··· Quoted passage

List of platforms that can currently be set with dwh_platform.

Data Warehouse Platform Link
bigquery BigQuery enterprise data warehouse - Google Cloud
postgres PostgreSQL: The world's most advanced open source database
redshift Cloud Data Warehouse - Amazon Redshift - AWS
snowflake The Snowflake AI Data Cloud - Mobilize Data, Apps, and AI
spark Apache Spark™ - Unified Engine for large-scale data analytics

List of packages that can currently be set with used_dbt_package_names.

dbt Package Name Link
dbt-labs/dbt-utils dbt-labs/dbt-utils: Utility functions for dbt projects.
datnguye/dbterd datnguye/dbterd: Generate the ERD as a code from dbt artifacts

Example:

Adjust the settings according to your environment.

# frozen_string_literal: true

if Rails.env.development?
  require 'active_record/dbt'

  ActiveRecord::Dbt.configure do |c|
    c.config_directory_path = 'lib/dbt'
    c.export_directory_path = 'doc/dbt'
    c.data_sync_delayed = false
    c.used_dbt_package_names = [
      'dbt-labs/dbt_utils',
      'datnguye/dbterd'
    ]
  end
end

Create Configuration Files

Create configuration files for dbt:

$ bin/rails generate active_record:dbt:config

This will create the following files.

File Description
#{config_directory_path}/source_config.yml Used to generate #{export_directory_path}/models/sources/#{source_name}/src_#{source_name}.yml.
#{config_directory_path}/staging_model.sql.tt Used to generate #{export_directory_path}/models/staging/#{source_name}/stg_#{source_name}__#{table_name}.sql.

Generate dbt Source File

dbt Source Configuration

In the #{config_directory_path}/source_config.yml file, describe the properties you want to set for the source. You can configure sources, table_overrides, defaults, and table_descriptions in this file.

The available properties for sources and table_overrides are detailed in Source properties | dbt Developer Hub.

sources

Set the configurations for sources.

Configuration Description
project_name Written to the beginning of the table or model description.
table_names in exclude Specify which table names you do not want output in sources.

Example:

sources:
  name: dummy
  description: |-
    Write a description of the 'dummy' source.
    You can write multiple lines.
  config:
    meta:
      project_name: dummy_project
      generated_by: activerecord-dbt
      exclude:
        table_names:
          - ar_internal_metadata
          - schema_migrations
table_overrides

Set all properties for tables except for name and description.

Example:

table_overrides:
  users:
    config:
      freshness:
        warn_after:
          count: 3
          period: day
        error_after:
          count: 5
          period: day
      loaded_at_field: created_at
    columns:
      created_at:
        data_tests:
          - not_null:
              where: 'id != 1'
defaults

Set the default value for the description(logical_name, description) of tables.

······
··· Dataset excerpt

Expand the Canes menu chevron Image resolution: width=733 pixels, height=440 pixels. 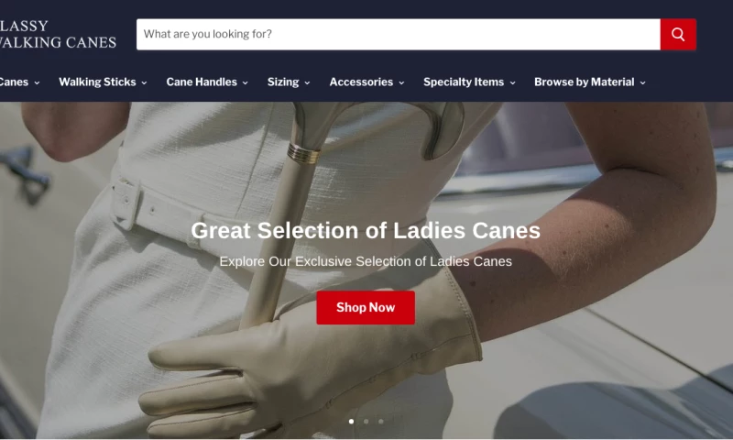pos(37,83)
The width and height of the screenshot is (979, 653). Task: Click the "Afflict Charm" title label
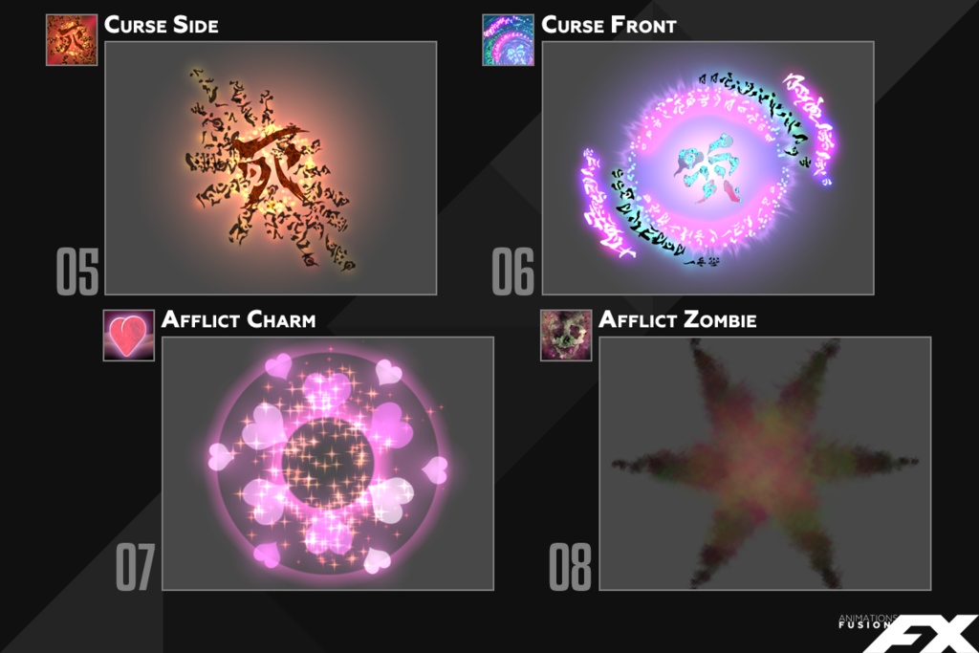pyautogui.click(x=238, y=319)
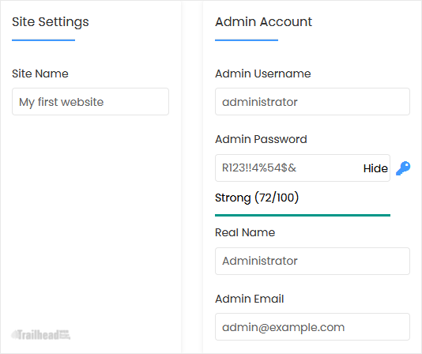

······

* **Directives**
**1.** Which values does the dbt configuration text say can currently be set with dwh_platform? List every one.
**2.** Repeat everything in the dbt configuration text from "File Description" down to "dbt Developer Hub.".
**3.** Write the next part of the dbt configuration text, picking up after its last line.

* **Task-by-task outputs**
**1.** bigquery, postgres, redshift, snowflake, spark

**2.**
File Description
#{config_directory_path}/source_config.yml Used to generate #{export_directory_path}/models/sources/#{source_name}/src_#{source_name}.yml.
#{config_directory_path}/staging_model.sql.tt Used to generate #{export_directory_path}/models/staging/#{source_name}/stg_#{source_name}__#{table_name}.sql.

Generate dbt Source File

dbt Source Configuration

In the #{config_directory_path}/source_config.yml file, describe the properties you want to set for the source. You can configure sources, table_overrides, defaults, and table_descriptions in this file.

The available properties for sources and table_overrides are detailed in Source properties | dbt Developer Hub.

**3.**
In the logical_name and description fields of table_descriptions, you can use {{ table_name }} to refer to the table name and {{ project_name }} to refer to the project name. In the description of table_descriptions.columns, you can use {{ table_name }} to refer to the table name and {{ column_name }} to refer to the column name.

Example:

defaults:
  table_descriptions:
    logical_name: Write the logical_name of the '{{ table_name }}' table in '{{ project_name }}'.
    columns:
      description: Write a description of the '{{ table_name }}.{{ column_name }}' column.

If nothing is set, it defaults to the following:

defaults:
  table_descriptions:
    logical_name: Write the logical_name of the '{{ table_name }}' table in '{{ project_name }}'.
    columns:
      description: Write a description of the '{{ table_name }}.{{ column_name }}' column.
table_descriptions

Set the name and description for tables.

Configuration Description
logical_name A title or one-line description to be output in the dbt description.
description A detailed description of logical_name to be output in the dbt description.

Example:

table_descriptions:
  ar_internal_metadata:
    logical_name: Internal Metadata
    description: |-
      By default Rails will store information about your Rails environment and schema
      in an internal table named `ar_internal_metadata`.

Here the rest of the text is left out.